Juan Sun et al. proposed the following hypothesis: hsa_circ_001859, hsa-circ_001373, and hsa_circ_002179 may regulate the expression of PD-L1 and immunosuppressive molecule IL-10 through the ceRNA network to affect the immune evasion of LSCC, and then affect the degree of malignancy of LSCC. This hypothesis is likely to represent an important mechanism of immune evasion in LSCC, however, this hypothesis needs to be tested by large-scale scientific studies in the future (145).

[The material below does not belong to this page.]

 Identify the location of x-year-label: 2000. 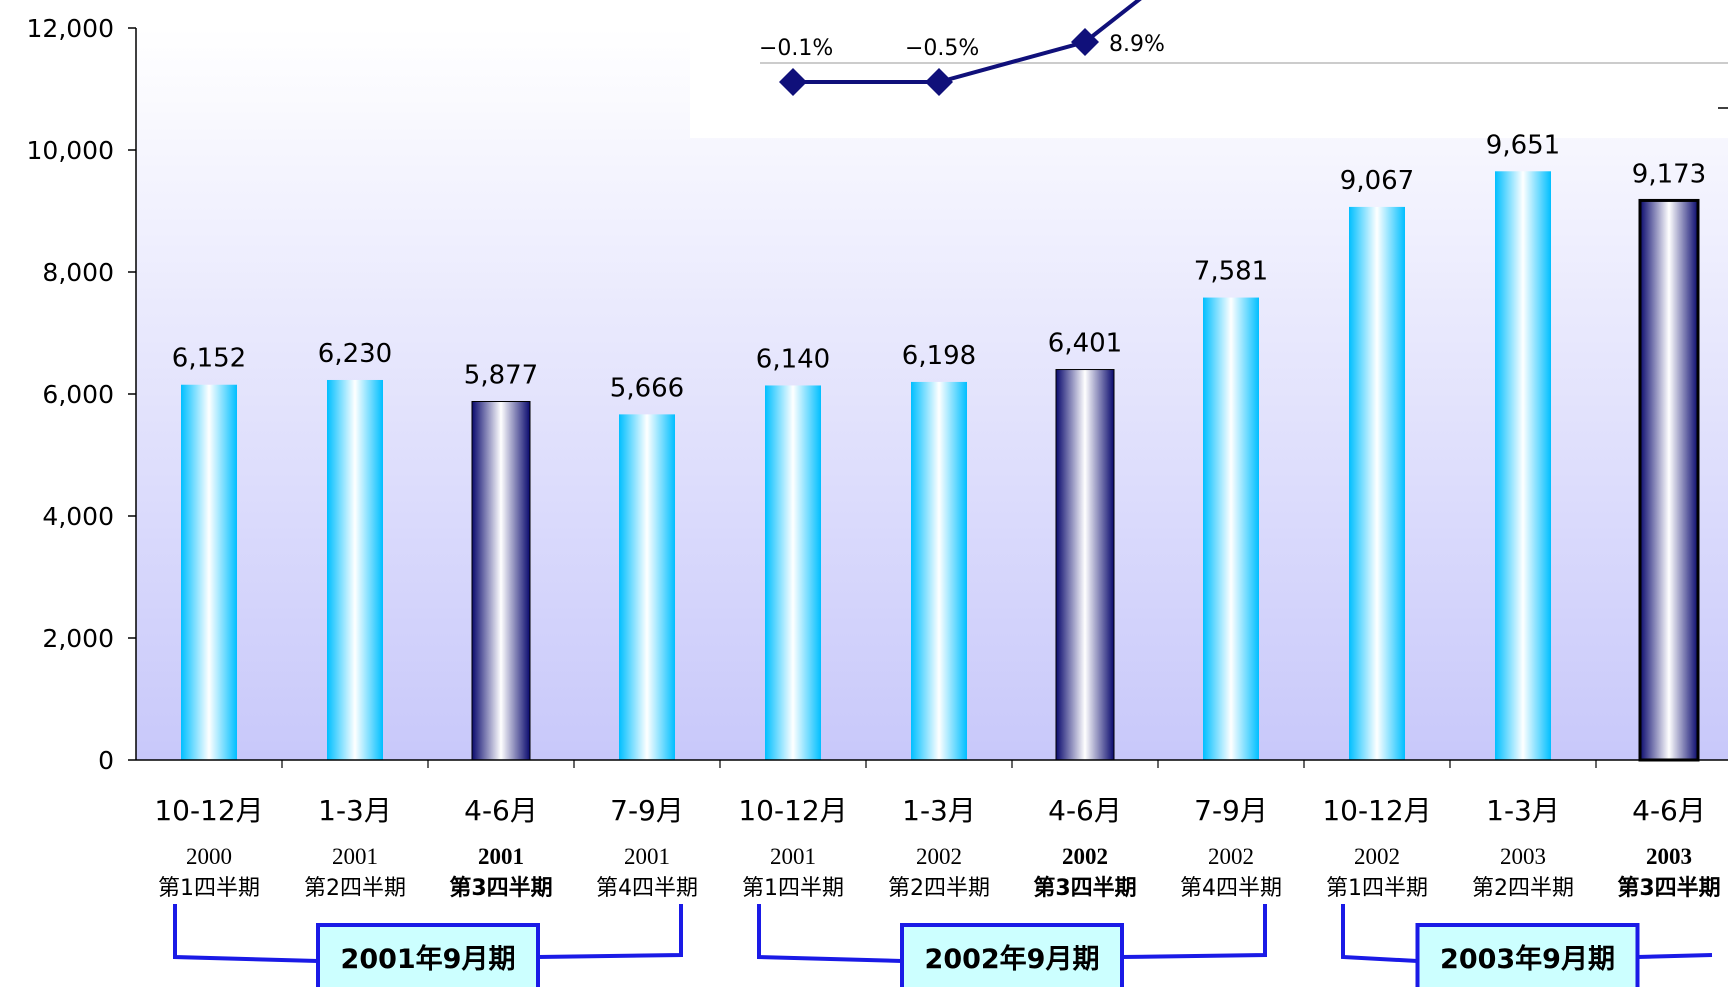
(209, 856).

Since 1989, the association between cancer and the tumor microenvironment (TME) has received increasing attention with the “seed and soil theory” hypothesis proposed by Stephen Paget (146, 147). Growing amount of evidences have confirmed that tumor cells must recruit and reprogram surrounding normal cells in order to promote tumor progression (148). TME is mainly composed mainly of stromal cells and extracellular matrix (ECM) components. Stromal cells include immune cells, cancer-associated fibroblasts (CAFs), endothelial cells, and pericytes.

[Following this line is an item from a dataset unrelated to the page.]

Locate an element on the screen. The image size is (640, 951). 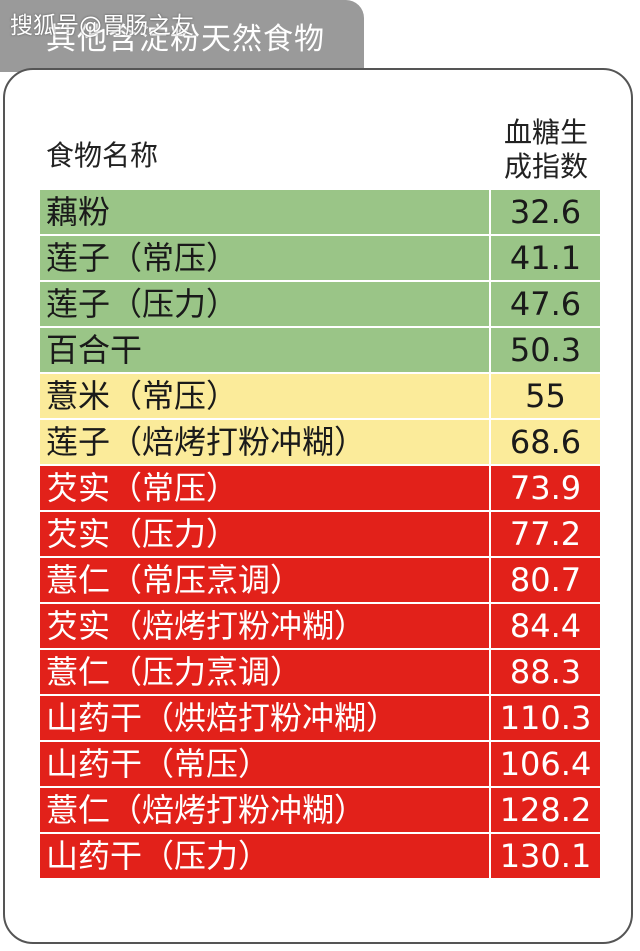
table-row: 芡实（焙烤打粉冲糊） 84.4 is located at coordinates (320, 626).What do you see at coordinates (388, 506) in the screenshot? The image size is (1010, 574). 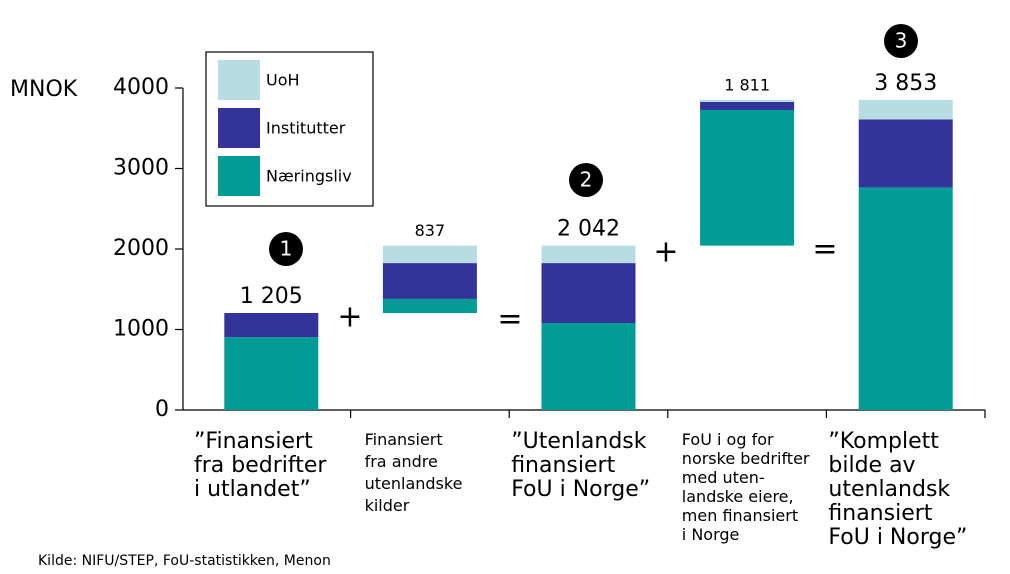 I see `x-tick-label-line: kilder` at bounding box center [388, 506].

ECM is a highly dynamic structural network consisting of many stromal components bearing continuous remodeling mediated by several stromal degrading enzymes during tumorigenesis and progression (149). The protease matrix metalloproteinases (MMP) family supports the tumor cell invasion toward the basement membrane and stroma, the penetration of blood vessels, and metastasis by interacting with macromolecules on the basement membrane to degrade and stimulate ECM remodeling (150). Silencing of circZNF609 inhibited the proliferation and invasiveness of LSCC cells, and significantly increased the expression of MMP-2 protein (64), which may affect the degradation and remodeling of ECM in LSCC (Table 1). Moreover, in other tumors, like gastric cancer cells, protein expression levels of VEGF and migration-associated proteins MMP-2 and MMP-9 were significantly reduced after knockdown of circ-0000096, suggesting that circ-0000096 may affect cell growth and migration by regulating stromal remodeling and angiogenesis (151), as well as the TME. CircLMNB1, which is highly expressed in colorectal cancer (CRC), can downregulate MMP-2 and MMP-9 expression and inhibit EMT when its expression is knocked down, thereby affecting tumor dissemination and invasion (152). Silencing circDENND4C under hypoxic conditions downregulates the protein expression levels of MMP-2 and MMP-9 (153). All these provide a basis for future studies on the changes of TME in HNSCC.

Growing evidence suggests that the innate immune cells (macrophages, neutrophils, dendritic cells, innate lymphocytes, myeloid suppressor cells, and NK cells) as well as adaptive immune cells (T cells and B cells) contribute to tumor progression when present in TME (154). HNSCC is well known for having an immunosuppressive TME with low number of tumour infiltrating lymphocytes (155). In particular, the infiltration of CD8⁺ T cells into the TME was low. Increasing the expression of circFAT1 in HNSCC can significantly increase the infiltration of CD8⁺ T cells into tumors, which is an important molecular mechanism mediating the immunosuppressive environment of HNSCC (122) (Figure 2 and Table 1).

CircRNAs can interact with stromal cells, fibroblasts, and endothelial immune-related molecules in the TME of a variety of tumors, as well as various immune cells such as macrophages (156). However, the key role of more circRNAs in the TME of HNSCC is a challenge to be faced in the future.